I was recently reminded of the uniqueness of coming out to my parents. While many stories I’ve read and heard over the years are of young people coming out to loved ones, friends and society, I am one of those who came out later in life. And that, in part, makes a world of difference. It is a major shift in other people’s minds, let alone our own minds, when a person comes out when they are in their late 30s, 40s, 50s and beyond. And, what is especially wonderfully thick and complicated about coming out in our 30s and beyond is the issue of what is our family. For example, young people struggle and , hopefully, celebrate in their courageous act of telling their parents who they are. This very process of coming out as a young person was one of the reasons that PFLAG (Parents of Lesbians and Gays) came into being.
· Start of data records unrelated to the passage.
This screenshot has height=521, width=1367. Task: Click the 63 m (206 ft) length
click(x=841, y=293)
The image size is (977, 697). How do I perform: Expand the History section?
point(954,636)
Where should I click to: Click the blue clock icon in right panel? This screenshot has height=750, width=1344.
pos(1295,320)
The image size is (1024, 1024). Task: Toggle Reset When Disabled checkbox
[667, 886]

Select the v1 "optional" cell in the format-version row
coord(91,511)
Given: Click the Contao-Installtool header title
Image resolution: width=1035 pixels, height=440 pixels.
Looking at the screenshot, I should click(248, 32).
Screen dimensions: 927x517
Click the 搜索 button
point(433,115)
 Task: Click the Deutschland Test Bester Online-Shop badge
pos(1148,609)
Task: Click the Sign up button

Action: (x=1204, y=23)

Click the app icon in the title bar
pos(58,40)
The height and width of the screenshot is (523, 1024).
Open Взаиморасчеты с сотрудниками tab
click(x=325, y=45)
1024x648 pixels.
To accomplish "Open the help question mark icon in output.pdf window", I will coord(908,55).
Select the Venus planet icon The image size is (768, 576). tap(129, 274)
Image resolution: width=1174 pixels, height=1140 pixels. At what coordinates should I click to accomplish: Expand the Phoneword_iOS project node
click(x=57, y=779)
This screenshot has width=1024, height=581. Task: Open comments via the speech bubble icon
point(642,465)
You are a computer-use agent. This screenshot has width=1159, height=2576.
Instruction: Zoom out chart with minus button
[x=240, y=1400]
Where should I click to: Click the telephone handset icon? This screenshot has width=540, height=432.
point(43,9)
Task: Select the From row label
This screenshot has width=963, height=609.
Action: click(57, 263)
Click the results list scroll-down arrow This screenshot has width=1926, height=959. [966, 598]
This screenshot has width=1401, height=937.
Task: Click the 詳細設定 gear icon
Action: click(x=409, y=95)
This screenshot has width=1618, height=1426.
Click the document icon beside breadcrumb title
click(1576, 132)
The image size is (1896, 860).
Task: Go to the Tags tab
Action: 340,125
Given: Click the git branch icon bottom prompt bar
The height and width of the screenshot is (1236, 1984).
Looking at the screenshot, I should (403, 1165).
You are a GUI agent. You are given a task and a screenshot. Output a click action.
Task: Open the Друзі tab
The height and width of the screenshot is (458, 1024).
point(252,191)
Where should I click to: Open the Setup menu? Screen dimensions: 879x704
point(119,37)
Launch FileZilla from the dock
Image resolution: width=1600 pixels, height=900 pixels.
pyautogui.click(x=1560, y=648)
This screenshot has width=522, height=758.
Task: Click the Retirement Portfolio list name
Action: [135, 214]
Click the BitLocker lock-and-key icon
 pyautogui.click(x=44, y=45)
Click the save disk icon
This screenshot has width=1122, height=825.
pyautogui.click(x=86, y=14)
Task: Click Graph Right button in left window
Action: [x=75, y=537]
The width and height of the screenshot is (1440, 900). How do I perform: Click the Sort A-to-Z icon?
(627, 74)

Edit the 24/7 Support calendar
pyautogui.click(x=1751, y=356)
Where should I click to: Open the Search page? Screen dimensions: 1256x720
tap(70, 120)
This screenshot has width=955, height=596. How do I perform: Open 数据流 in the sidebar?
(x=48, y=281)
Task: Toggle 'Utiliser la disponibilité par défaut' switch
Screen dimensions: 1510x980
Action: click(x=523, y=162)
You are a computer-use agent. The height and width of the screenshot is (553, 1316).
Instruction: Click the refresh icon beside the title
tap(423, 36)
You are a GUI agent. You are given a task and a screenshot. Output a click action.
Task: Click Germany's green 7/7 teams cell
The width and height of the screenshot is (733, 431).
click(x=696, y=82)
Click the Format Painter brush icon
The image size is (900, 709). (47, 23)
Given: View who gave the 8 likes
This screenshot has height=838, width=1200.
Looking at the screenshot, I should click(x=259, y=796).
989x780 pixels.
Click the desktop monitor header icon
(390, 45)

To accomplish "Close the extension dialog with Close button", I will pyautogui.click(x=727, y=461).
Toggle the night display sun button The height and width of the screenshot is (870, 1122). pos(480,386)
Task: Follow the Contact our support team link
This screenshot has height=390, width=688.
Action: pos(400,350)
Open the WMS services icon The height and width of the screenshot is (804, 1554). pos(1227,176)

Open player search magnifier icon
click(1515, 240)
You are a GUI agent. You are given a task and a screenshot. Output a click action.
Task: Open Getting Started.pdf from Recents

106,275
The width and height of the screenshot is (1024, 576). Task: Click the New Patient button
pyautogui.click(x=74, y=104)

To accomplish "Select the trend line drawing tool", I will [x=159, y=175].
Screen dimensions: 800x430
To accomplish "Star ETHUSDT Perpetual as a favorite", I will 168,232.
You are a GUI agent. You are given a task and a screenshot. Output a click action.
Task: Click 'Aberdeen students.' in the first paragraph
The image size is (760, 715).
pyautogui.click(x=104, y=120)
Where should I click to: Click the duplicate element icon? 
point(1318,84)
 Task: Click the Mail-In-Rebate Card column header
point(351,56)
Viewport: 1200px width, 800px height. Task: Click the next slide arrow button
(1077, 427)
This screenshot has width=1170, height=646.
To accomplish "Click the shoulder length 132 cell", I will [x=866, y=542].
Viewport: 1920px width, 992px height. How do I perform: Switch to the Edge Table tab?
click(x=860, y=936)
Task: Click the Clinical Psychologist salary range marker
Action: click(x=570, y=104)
This column is about coming out as a parent of two beautiful children, who are now young adults, as well as one’s parents, aunts, uncles and grandparents. The entire family system experienced a shock wave, if not tsunami-like wave, when I, as an older, more established-in-life parent, finally had the courage, love and desire to live authentically in every aspect of life with those whom I love and who raised me. It all took place over a two-week period around Christmastide (both the day of and the following 12 days of the season). My parents flew in from Oregon and were staying with my former wife and me. I sat them all down in our living room, fire in the fireplace, wine glasses filled with a nice Pinot Noir from Oregon in our hands, snacking on a tray of cheese, crackers and vegetables.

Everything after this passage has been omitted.